▶ Task prompt
Write out the whole piece about the Kindle and two recommended novels, word for word.

**** Text excerpt

Ah, the Kindle! I had nothing nice to say about the Kindle until, on a long journey that involved a lot of travel (and therefore large rucksacks a
lot of waiting), a friend was completely entertained by his, while I was spinning coins on rail station floors and looking for patterns in airport departure boards.

I'd get one in a heartbeat now, were I not so certain that I would drop it, crush it, spill something on it, or leave it on a train somewhere.
A few recommendations:
At Swim, Two Boys (Jamie O'Neill) — Quite possibly the best novel I've ever read. Set in Dublin shortly before the Rising of 1916, it centers around two boys who grow together (and apart, and together, and apart again, etc.) over a pact they've made to swim out to a small island they can just see from the shore. A bit of a love story, but also more about social upheaval, wartime politics... I could go on and on. A gay story but not a 'gay novel.' Gorgeous, eye-opening, and sad. The first little while is a bit difficult stylistically, but it's enormously worth it.
To Serve Them All My Days (R.F. Delderfield) — Follows the life, mainly within and sometimes outside of a fictional public school, of former army officer David Powlett-Jones, who arrives at the school in 1918, sent to teach by a doctor who believes it will help treat his shell-shock. He starts a family, watches generations of boys come and go, and boggles the minds of many young and not-so-young men with his attitudes on war, among other things. A really, really fantastic novel.

********
**** Extracted data

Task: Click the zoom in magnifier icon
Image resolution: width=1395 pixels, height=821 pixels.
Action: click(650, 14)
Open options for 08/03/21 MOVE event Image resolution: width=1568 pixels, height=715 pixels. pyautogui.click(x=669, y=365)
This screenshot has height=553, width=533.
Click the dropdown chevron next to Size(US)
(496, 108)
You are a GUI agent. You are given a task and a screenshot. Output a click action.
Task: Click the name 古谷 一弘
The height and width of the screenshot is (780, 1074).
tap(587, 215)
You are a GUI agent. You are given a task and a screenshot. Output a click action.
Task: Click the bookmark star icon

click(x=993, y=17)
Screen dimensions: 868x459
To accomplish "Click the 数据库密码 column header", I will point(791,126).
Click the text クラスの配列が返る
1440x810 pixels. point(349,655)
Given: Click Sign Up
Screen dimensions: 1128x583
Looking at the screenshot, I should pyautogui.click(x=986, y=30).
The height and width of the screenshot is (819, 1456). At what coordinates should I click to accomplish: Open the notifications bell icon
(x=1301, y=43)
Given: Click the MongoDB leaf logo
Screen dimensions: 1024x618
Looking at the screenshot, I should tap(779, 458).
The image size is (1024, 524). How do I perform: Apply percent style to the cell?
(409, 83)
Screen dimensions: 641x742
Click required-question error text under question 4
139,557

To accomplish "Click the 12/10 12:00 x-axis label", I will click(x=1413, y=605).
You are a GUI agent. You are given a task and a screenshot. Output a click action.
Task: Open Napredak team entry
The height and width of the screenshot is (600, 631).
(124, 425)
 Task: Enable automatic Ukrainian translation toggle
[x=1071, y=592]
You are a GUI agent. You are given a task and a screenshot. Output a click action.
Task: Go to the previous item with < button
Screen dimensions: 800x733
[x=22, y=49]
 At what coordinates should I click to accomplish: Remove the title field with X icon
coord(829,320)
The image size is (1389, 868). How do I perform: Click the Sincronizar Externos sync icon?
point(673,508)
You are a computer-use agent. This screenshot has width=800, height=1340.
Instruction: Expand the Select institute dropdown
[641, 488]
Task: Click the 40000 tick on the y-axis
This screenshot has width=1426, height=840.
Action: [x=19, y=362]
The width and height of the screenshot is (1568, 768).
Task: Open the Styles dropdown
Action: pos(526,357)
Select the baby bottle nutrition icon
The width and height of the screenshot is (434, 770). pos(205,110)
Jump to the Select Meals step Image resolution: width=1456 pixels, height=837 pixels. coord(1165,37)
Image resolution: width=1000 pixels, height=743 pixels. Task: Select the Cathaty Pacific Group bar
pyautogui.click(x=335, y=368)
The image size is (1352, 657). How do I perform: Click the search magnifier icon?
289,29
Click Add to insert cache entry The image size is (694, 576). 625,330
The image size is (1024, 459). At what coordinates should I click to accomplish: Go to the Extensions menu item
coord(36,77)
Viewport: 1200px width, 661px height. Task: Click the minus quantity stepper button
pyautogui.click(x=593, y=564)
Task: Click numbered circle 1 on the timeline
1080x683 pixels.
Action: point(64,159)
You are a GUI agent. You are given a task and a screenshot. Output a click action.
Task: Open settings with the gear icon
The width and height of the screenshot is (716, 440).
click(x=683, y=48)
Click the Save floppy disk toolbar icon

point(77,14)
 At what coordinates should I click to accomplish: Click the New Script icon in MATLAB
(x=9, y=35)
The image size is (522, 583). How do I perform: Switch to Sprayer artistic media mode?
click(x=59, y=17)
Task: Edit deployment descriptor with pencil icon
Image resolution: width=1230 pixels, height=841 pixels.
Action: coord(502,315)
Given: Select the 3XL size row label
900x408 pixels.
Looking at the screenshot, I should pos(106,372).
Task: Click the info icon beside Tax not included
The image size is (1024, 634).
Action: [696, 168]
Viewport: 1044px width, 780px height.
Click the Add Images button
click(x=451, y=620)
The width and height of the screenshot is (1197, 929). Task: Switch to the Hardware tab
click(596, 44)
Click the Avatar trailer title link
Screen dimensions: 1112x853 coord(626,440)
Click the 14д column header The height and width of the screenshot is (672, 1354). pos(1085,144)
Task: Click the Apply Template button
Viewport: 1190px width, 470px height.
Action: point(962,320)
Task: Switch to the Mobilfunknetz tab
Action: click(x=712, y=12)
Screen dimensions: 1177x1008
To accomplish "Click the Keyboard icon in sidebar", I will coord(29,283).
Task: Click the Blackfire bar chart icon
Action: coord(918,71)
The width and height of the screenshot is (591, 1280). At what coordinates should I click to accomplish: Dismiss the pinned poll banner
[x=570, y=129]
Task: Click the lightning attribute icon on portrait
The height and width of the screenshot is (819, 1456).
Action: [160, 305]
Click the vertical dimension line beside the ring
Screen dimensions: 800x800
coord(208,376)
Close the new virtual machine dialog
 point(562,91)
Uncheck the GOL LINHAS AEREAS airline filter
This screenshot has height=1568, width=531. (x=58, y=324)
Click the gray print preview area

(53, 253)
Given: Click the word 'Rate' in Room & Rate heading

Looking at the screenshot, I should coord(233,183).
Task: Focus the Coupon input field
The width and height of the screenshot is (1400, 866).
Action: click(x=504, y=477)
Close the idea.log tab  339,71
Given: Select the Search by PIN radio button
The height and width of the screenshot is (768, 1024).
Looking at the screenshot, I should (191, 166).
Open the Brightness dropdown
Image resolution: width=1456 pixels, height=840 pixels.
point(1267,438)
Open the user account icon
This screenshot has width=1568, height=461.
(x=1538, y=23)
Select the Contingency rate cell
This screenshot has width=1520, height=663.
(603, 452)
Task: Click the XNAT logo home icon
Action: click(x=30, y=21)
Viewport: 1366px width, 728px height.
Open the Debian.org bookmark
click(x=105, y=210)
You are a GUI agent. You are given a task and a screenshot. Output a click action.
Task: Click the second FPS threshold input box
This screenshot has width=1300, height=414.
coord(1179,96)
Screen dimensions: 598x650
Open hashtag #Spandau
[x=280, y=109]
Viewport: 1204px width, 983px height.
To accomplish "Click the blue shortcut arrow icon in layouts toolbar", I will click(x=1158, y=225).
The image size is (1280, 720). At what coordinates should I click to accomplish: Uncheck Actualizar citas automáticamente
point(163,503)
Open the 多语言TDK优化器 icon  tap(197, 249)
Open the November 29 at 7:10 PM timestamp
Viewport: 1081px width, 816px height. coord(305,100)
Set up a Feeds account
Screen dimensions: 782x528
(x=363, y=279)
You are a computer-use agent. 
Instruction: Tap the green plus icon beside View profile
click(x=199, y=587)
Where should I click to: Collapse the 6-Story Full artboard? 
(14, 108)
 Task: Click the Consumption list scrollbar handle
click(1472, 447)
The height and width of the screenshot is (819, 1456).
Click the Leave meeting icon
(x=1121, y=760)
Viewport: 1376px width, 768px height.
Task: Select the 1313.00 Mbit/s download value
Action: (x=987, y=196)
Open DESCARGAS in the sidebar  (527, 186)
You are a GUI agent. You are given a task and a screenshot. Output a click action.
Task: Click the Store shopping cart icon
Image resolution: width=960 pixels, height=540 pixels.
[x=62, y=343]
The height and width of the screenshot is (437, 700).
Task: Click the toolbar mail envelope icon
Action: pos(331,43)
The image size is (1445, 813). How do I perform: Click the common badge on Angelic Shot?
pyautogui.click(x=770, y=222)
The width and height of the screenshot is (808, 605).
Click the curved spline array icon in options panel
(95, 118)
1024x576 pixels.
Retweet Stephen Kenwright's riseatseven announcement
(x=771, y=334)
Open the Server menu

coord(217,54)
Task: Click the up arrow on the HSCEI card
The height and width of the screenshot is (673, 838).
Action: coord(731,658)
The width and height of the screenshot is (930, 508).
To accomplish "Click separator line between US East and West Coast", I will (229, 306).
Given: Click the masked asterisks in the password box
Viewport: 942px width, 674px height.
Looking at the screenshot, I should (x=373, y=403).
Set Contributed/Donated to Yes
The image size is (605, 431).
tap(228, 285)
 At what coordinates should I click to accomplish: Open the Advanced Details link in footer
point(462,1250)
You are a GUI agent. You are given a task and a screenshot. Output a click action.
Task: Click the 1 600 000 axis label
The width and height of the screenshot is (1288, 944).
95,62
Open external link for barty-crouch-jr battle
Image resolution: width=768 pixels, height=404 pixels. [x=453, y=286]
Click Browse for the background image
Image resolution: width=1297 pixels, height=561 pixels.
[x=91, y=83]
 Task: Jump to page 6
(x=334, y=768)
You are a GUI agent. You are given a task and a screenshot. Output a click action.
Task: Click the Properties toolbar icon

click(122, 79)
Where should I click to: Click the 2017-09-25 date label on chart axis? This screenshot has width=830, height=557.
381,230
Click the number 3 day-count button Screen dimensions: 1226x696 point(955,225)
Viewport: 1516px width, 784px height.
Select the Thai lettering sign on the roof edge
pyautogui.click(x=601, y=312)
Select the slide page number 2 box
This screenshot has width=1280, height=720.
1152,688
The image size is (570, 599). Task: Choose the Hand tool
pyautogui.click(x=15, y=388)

********

▶ Output below
Ah, the Kindle! I had nothing nice to say about the Kindle until, on a long journey that involved a lot of travel (and therefore large rucksacks a
lot of waiting), a friend was completely entertained by his, while I was spinning coins on rail station floors and looking for patterns in airport departure boards.

I'd get one in a heartbeat now, were I not so certain that I would drop it, crush it, spill something on it, or leave it on a train somewhere.
A few recommendations:
At Swim, Two Boys (Jamie O'Neill) — Quite possibly the best novel I've ever read. Set in Dublin shortly before the Rising of 1916, it centers around two boys who grow together (and apart, and together, and apart again, etc.) over a pact they've made to swim out to a small island they can just see from the shore. A bit of a love story, but also more about social upheaval, wartime politics... I could go on and on. A gay story but not a 'gay novel.' Gorgeous, eye-opening, and sad. The first little while is a bit difficult stylistically, but it's enormously worth it.
To Serve Them All My Days (R.F. Delderfield) — Follows the life, mainly within and sometimes outside of a fictional public school, of former army officer David Powlett-Jones, who arrives at the school in 1918, sent to teach by a doctor who believes it will help treat his shell-shock. He starts a family, watches generations of boys come and go, and boggles the minds of many young and not-so-young men with his attitudes on war, among other things. A really, really fantastic novel.